Unwittingly, the users of mobile phones and other devices incorporating coltan are contributing to the apes' downfall.

Dr Jane Goodall, renowned for her four decades of work with chimpanzees, says the problem has become acute in the last 10 years, as big logging companies, especially European ones, and miners open up the forests. She says: ‘Hunters from the towns go along the roads and shoot everything – elephants, apes, monkeys, bats and birds. They smoke it, load it on to the trucks and take it into the cities. It doesn't feed starving people, but people who'll pay more for bushmeat.’

‘The pygmy hunters who've lived in harmony with the forest for hundreds of years are now being given guns and ammunition and paid to shoot for the logging camps. And that's absolutely not sustainable.

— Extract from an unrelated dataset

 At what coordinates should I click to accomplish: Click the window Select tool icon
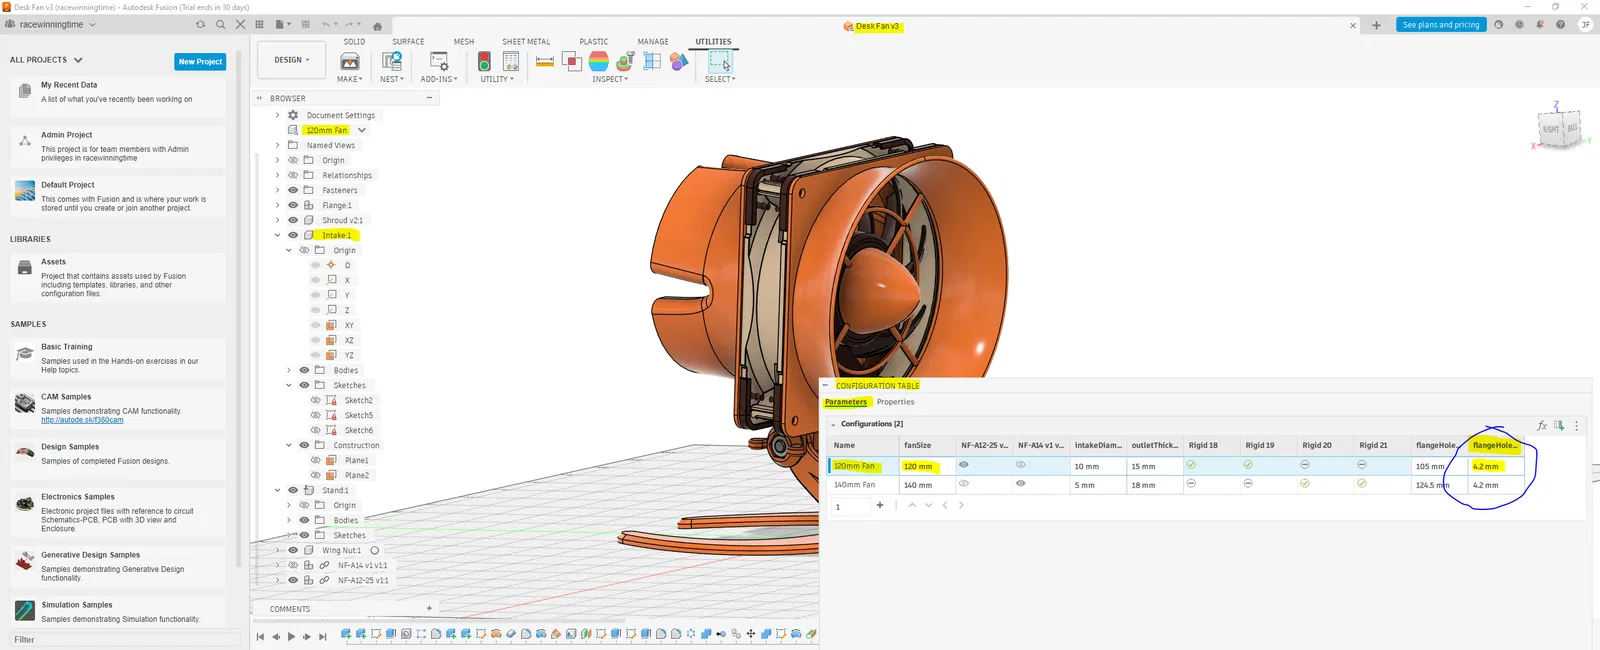click(720, 61)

The animals have gone, the forest is silent, and when the loggers finally move what's left for the indigenous people? Nothing.’

Questions for your students to consider

The situation in the DRC is highly complex. You could ask your students to analyse the article and identify all the separate problems.

Clearly, there is no easy solution. But discussion will help your students to realise that governance and education are very important in solving problems caused by science and technology.

Some of the problems that they should be able to identify are:

  • The method of collecting the ore releases mud which can cause problems downstream.
  • The large salaries for the miners mean that they will take risks and this disrupts the local economy. People are less willing to do vital, but low paid jobs.
  • Coltan mining removes the vegetation which is destroying habitats and threatening the survival of the mountain gorillas.
  • The army take bribes, taking money out of the local economy.
  • Nature’s balance is being upset, making it difficult for tribes who have lived for thousands of years in the forest to survive. They are being displaced, without a good alternative being available.
  • When animals are killed, it can upset the food chain, threatening many species.
  • This has a bad effect on the tourist industry. In other parts of Africa, the tourist industry has a very positive effect on the economy.